There was greater variability among females in the “non-brain” category. Upon further analysis, three of the four defined sub-categories of “non-brain” exhibited no difference whatsoever between males and females. For one indistinct sub-category with a relatively small sample size, there was greater variability in females. Thus, there will be instances where females are more variable than males.
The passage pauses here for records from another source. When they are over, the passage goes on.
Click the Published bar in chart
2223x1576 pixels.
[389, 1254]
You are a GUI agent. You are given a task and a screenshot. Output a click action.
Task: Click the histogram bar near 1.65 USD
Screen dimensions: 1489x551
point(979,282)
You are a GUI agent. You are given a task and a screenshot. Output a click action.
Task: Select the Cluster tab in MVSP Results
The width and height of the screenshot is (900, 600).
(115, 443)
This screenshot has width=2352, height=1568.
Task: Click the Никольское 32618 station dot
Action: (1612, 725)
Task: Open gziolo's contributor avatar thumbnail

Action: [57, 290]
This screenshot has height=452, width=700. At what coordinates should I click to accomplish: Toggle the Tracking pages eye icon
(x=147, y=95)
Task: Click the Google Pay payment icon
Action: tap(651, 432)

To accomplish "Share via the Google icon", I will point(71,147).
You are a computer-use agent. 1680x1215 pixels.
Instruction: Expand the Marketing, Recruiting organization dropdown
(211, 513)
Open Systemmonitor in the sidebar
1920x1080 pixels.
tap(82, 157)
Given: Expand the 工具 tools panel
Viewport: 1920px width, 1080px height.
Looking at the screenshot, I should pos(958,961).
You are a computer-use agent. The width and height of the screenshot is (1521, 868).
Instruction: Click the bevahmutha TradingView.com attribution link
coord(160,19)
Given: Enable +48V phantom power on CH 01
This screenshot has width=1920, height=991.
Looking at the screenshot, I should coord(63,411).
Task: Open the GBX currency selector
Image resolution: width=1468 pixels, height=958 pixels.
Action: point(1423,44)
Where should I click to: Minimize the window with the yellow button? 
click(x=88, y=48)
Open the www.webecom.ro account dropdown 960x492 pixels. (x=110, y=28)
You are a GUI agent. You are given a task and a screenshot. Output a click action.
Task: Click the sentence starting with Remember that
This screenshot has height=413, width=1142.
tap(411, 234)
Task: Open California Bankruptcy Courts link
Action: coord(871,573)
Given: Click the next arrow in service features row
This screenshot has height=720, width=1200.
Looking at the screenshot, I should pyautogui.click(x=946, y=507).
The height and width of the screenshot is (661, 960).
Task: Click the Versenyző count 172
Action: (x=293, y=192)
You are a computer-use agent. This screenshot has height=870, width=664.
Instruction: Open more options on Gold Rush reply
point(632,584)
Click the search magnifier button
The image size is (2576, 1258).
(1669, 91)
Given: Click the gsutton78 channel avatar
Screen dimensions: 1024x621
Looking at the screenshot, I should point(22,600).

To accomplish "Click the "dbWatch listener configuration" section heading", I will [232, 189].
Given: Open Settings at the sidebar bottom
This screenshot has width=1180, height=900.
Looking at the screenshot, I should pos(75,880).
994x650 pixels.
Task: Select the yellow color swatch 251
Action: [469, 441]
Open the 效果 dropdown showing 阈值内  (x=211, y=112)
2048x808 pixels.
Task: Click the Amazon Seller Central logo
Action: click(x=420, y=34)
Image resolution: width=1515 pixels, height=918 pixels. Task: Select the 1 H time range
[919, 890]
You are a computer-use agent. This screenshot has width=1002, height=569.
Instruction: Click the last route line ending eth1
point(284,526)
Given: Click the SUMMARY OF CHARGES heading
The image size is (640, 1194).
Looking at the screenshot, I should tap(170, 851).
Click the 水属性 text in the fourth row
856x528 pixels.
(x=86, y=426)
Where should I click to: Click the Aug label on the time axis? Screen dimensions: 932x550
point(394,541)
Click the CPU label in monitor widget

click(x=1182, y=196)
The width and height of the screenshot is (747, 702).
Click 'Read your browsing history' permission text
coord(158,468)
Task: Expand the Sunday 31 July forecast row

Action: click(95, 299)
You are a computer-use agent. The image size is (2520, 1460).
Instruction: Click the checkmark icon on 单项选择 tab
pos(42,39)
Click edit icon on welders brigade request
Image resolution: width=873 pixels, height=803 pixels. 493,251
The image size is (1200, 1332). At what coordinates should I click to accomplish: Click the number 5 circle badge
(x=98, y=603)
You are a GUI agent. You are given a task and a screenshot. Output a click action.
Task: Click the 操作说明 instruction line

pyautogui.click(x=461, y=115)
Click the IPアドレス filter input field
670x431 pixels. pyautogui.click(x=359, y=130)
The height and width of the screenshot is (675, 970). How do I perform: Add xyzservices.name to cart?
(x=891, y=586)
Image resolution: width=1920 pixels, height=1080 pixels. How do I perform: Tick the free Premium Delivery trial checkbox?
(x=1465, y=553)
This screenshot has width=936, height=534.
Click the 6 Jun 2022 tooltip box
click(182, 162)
Recently, Itoh and Arnold [9] conducted a meta-analysis of 103 human microarray datasets and 190 mouse microarray datasets to examine gene expression variability in males and females. The results indicated that variability was similar for females and males in humans and in mice and no evidence that female gene expression was more variable than male gene expression in either species. The present report extends the study of sex differences in variability to a species that is widely used in neuroscience and documents the overall absence of sex differences in variability across diverse traits of interest to neuroscientists.

Conclusions

In conclusion, female rats are not more variable than male rats in neuroscience research. Across a substantially large sampling of research, the data indicate that on average, females exhibit the same (or less) variability on a given trait that male rats do. One implication of these data is that for those investigators initiating research on female rats, power calculations based on data from males would likely be sufficient to determine the number of female subjects needed in order to see a sex difference. There will be particular topics where well-documented effects of the estrous cycle should be considered by investigators in the experimental design in order to get meaningful results. In all datasets, there exists a distribution of CV ratios; thus one single trait may be more variable in males than females (or vice versa). On the other hand, for topics where females have not been studied, these data suggest that inclusion of intact females, without regard to estrous cycle, and intact males is a valid approach to learn about females in neuroscience research.